Un important dispositif sécuritaire a été déployé à l’avenue Habib Bourguiba, où s’est déroulée la manifestation, à laquelle ont appelé la coalition des partis du Front Populaire (une coalition de gauche détenant 15 sièges parmi les 217 sièges du Parlement), le Courant Démocratique (3 députés), le parti Tounes Harak al-Irada (4 sièges au Parlement) et la campagne populaire « Manich Msameh » [Je ne pardonne pas, ndlr].

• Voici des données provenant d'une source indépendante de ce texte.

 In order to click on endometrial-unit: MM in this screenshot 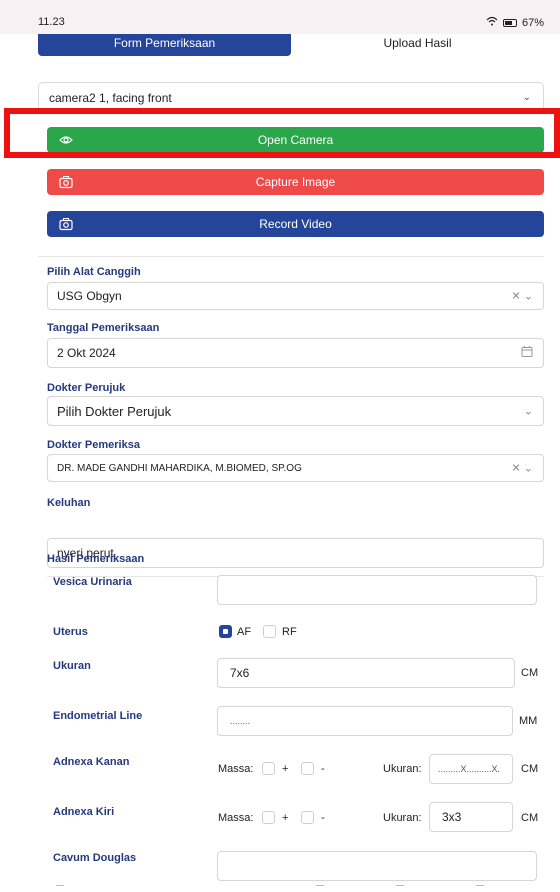, I will do `click(528, 721)`.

Les manifestants ont sillonné l’avenue Habib Bouguiba, artère principale de la capitale, scandant des slogans incriminant « la corruption » et célébrant « les martyrs tombés durant la révolution de janvier 2011 ». Dans les pancartes qu’ils ont brandies avec les drapeaux de la Tunisie et la bannière de « Manich Msameh », les manifestants ont dénoncé le « règne des mafias » et « l’impunité des corrompus » et ont insisté sur « l’illégitimité de la loi de réconciliation administrative ».

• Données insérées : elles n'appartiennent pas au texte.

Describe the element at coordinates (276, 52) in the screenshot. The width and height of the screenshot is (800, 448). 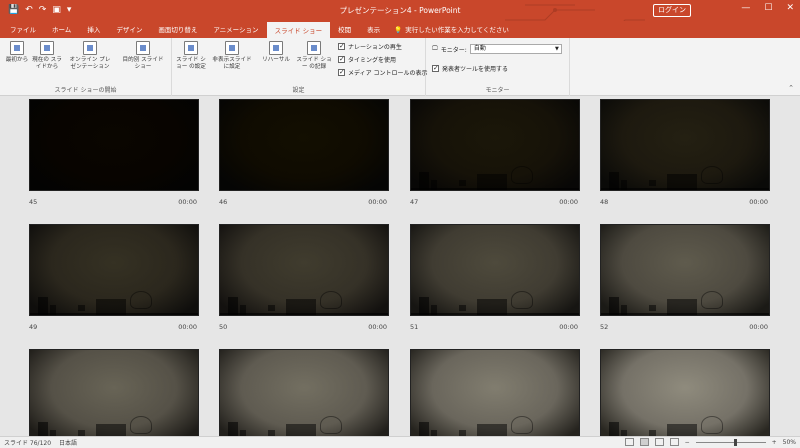
I see `rehearse-button: リハーサル` at that location.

« Cette marche de protestation est une première étape, et la deuxième sera légale ; il s’agit de contester la constitutionnalité de la loi qui vise à contourner, voire terminer la trajectoire de la révolution tunisienne », a déclaré à Anadolu Zied Lakhdher, un député du Front Populaire.
Zouheir Maghzaoui, le Secrétaire général du Mouvement du Peuple a fait part à Anadolu de son opposition catégorique à la loi en question. « La loi nuit à l’image de la Tunisie à l'étranger ; de nombreuses organisations internationales (non mentionnées) ont estimé que l’adoption de la loi représentait une menace pour la démocratie et un blanchiment de la corruption et qu’elle ne contribuerait pas à attirer les investisseurs étrangers », a-t-il asséné.

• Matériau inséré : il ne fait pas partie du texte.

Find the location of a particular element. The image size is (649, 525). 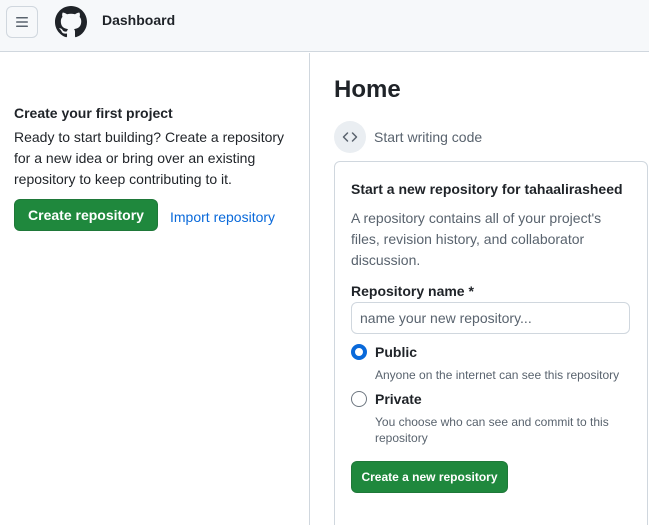

private-radio is located at coordinates (359, 399).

La Présidence tunisienne, qui a proposé la loi de réconciliation administrative, estime pour sa part que cette loi permettrait la reprise de l’économie qui s’est détériorée durant les dernières années.
Les députés de l'opposition au Parlement tunisien ont recueilli plus de 35 signatures pour contester la constitutionnalité de la «loi de réconciliation administrative ».
Mercredi dernier, le parlement tunisien avait approuvé un projet de loi sur la réconciliation administrative avec 1.500 suspects de «corruption financière» et de « détournement de fonds publics».
La loi présentée par le président de la République Béji Caid Essebsi en 2015 avait été vivement critiquée par les organisations de la société civile en Tunisie.